Exercise aim = Reprint the whole of the data exactly.

*** Dataset excerpts ***

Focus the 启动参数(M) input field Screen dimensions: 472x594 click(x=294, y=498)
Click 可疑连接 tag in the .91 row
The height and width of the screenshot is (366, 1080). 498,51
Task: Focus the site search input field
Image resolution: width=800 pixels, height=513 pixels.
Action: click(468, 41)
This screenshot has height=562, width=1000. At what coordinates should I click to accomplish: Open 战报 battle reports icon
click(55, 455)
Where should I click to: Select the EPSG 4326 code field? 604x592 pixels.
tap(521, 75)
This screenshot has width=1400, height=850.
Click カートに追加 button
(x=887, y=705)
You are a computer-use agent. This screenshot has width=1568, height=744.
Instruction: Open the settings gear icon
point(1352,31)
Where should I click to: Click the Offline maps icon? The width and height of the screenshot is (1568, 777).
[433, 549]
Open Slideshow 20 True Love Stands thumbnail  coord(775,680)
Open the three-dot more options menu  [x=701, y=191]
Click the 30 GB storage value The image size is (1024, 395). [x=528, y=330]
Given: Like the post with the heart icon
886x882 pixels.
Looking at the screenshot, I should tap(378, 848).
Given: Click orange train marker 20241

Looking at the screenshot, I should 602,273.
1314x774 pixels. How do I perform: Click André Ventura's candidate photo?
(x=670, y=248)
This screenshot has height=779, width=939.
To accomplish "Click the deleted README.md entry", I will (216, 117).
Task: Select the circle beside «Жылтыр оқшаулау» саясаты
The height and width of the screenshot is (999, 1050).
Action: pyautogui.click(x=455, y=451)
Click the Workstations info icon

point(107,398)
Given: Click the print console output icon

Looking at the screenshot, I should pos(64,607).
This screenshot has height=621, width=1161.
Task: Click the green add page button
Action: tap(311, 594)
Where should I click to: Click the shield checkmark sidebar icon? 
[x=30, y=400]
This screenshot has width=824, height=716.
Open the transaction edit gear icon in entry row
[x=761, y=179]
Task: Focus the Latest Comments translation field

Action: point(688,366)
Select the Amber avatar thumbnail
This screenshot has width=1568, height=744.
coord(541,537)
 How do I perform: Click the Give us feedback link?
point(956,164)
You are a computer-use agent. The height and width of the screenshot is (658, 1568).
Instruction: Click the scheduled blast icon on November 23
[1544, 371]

*** End of Dataset excerpts ***

Written solution =
Focus the 启动参数(M) input field Screen dimensions: 472x594 click(x=294, y=498)
Click 可疑连接 tag in the .91 row
The height and width of the screenshot is (366, 1080). 498,51
Task: Focus the site search input field
Image resolution: width=800 pixels, height=513 pixels.
Action: click(468, 41)
This screenshot has height=562, width=1000. At what coordinates should I click to accomplish: Open 战报 battle reports icon
click(55, 455)
Where should I click to: Select the EPSG 4326 code field? 604x592 pixels.
tap(521, 75)
This screenshot has width=1400, height=850.
Click カートに追加 button
(x=887, y=705)
You are a computer-use agent. This screenshot has width=1568, height=744.
Instruction: Open the settings gear icon
point(1352,31)
Where should I click to: Click the Offline maps icon? The width and height of the screenshot is (1568, 777).
[433, 549]
Open Slideshow 20 True Love Stands thumbnail  coord(775,680)
Open the three-dot more options menu  [x=701, y=191]
Click the 30 GB storage value The image size is (1024, 395). [x=528, y=330]
Given: Like the post with the heart icon
886x882 pixels.
Looking at the screenshot, I should tap(378, 848).
Given: Click orange train marker 20241

Looking at the screenshot, I should 602,273.
1314x774 pixels. How do I perform: Click André Ventura's candidate photo?
(x=670, y=248)
This screenshot has height=779, width=939.
To accomplish "Click the deleted README.md entry", I will (216, 117).
Task: Select the circle beside «Жылтыр оқшаулау» саясаты
The height and width of the screenshot is (999, 1050).
Action: pyautogui.click(x=455, y=451)
Click the Workstations info icon

point(107,398)
Given: Click the print console output icon

Looking at the screenshot, I should pos(64,607).
This screenshot has height=621, width=1161.
Task: Click the green add page button
Action: tap(311, 594)
Where should I click to: Click the shield checkmark sidebar icon? 
[x=30, y=400]
This screenshot has width=824, height=716.
Open the transaction edit gear icon in entry row
[x=761, y=179]
Task: Focus the Latest Comments translation field

Action: point(688,366)
Select the Amber avatar thumbnail
This screenshot has width=1568, height=744.
coord(541,537)
 How do I perform: Click the Give us feedback link?
point(956,164)
You are a computer-use agent. The height and width of the screenshot is (658, 1568).
Instruction: Click the scheduled blast icon on November 23
[1544, 371]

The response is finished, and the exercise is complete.